Exercise instructions: All lines in the material containing the word "agent" need to be copied.

Listed records:
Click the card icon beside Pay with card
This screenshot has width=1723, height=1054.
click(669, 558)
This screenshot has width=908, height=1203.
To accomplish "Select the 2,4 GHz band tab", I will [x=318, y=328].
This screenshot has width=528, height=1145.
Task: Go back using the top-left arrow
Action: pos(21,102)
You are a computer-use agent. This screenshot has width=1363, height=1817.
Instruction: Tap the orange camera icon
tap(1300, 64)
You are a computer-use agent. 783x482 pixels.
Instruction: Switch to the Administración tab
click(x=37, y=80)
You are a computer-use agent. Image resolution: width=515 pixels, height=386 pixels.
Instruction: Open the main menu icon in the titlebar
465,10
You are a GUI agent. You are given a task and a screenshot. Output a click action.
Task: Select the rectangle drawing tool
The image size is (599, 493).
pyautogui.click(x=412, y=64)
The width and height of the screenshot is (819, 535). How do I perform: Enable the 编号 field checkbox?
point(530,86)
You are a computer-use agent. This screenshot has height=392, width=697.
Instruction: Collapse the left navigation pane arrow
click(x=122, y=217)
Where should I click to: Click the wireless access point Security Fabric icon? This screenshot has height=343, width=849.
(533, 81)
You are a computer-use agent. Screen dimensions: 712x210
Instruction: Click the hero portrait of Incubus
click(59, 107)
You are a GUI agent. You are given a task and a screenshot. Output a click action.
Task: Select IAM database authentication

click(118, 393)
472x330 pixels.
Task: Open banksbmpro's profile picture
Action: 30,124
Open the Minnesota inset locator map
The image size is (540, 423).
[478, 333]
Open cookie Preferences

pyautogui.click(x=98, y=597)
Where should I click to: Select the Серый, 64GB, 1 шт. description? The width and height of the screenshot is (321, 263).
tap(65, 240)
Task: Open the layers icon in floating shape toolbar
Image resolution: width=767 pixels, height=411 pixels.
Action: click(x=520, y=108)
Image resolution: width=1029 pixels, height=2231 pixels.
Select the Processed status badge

Reply:
You are a computer-use agent. This screenshot has width=1363, height=1817.
You are a computer-use agent. 783x482 pixels.
You are a computer-use agent. Image resolution: width=515 pixels, height=386 pixels.
You are a GUI agent. You are given a task and a screenshot. Output a click action.
You are a computer-use agent. This screenshot has height=392, width=697.
You are a computer-use agent. Screen dimensions: 712x210
You are a GUI agent. You are given a task and a screenshot. Output a click action.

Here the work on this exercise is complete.